------ SOURCE TEXT
§ 6.7 p.m.
§ Mr. Douglas Jay (Battersea, North)
I beg to move, in page 2, line 31, at the end to insert:(5) The Treasury shall not make any order under this section until the expiration of two months after notification in the Board of Trade Journal that a recommendation has been made by the Board of Trade for the making of such order, and it shall be the duty of the Treasury and the Board of Trade during such period of two months to consider any representations made by any interested party with regard to the making of the proposed order.
§ Mr. Deputy-Speaker (Sir Charles MacAndrew)
I think it would be convenient if we discussed this Amendment together with the following Amendment in the name of the right hon. Gentleman to Clause 5, namely, in page 6, line 44, at the end to insert:(8) The Treasury shall not make any order under this section until the expiration of two months after notification in the Board of Trade Journal that a recommendation has 426 been made by the Board of Trade for the making of such order, and it shall be the duty of the Treasury and the Board of Trade during such period of two months to consider any representations made by any interested party with regard to the making of the proposed order.
§ Mr. Jay
If it is convenient, perhaps we might discuss those two Amendments with the Amendment to Clause 6, namely, in page 7, line 18, at the end to insert:(3) The Treasury shall not make any order under this section until the expiration of two months after notification in the Board of Trade Journal that a recommendation has been made by the Board of Trade for the making of such order, and it shall be the duty of the Treasury and the Board of Trade during such period of two months to consider any representations made by any interested party with regard to the making of the proposed order.The purpose of these three Amendments, of which the first two are the principal ones, is to give to industry, or to anybody else affected when an import duty is changed under the terms of the Bill, a clear chance to put forward their case, whether for or against the proposal the Government have in mind. We feel that they should have a chance to do that before a change in a duty becomes a fait accompli.
This need applies to Clause 1 and also to Clauses 5 and 6. Surely it is a reasonable request from those affected, whether they be importers, manufacturers or consumers, should at least have a reasonable period to put their case in these circumstances, and not have to wake up one day and read in the Press that an Order has already been laid by the Treasury before the House. As one of my correspondents from industry put it, all demands for changes in duties come from interested parties. That is quite natural and proper, and, broadly speaking, it is the truth. There is either a demand for more protection from a home producer or manufacturer, or a demand for relief from an importer or consumer.
I should have thought that in either case no one would dispute that it was reasonable to allow the other side to put its case before the Government. Indeed, as the President of the Board of Trade will agree, in the case of the Wilson Smith Report, which admittedly related only to the case of duty-free imports, although the argument is the same, there was a clear judgment in favour of allowing consultation.
------------
------ INFORMATION SUPPLIED
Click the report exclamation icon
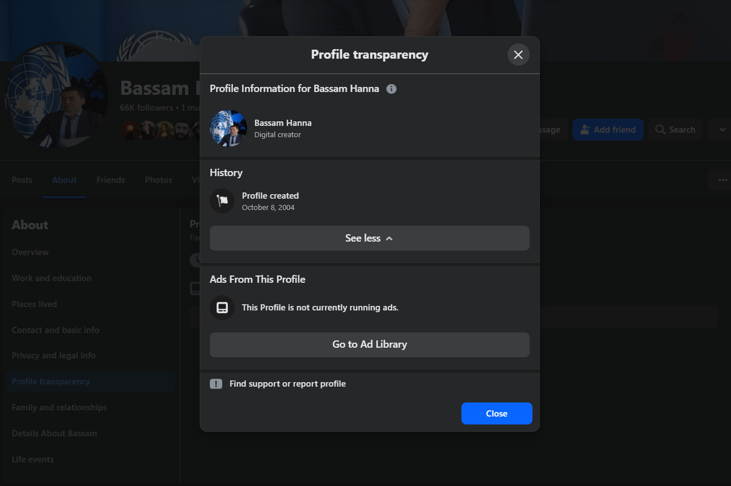The image size is (731, 486). [216, 384]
------------
• **WRITTEN REQUEST**: In the parliamentary debate, how long must the Treasury wait after notice appears in the Board of Trade Journal before it may make an order under the proposed amendment?

• **SOLUTION**: Two months.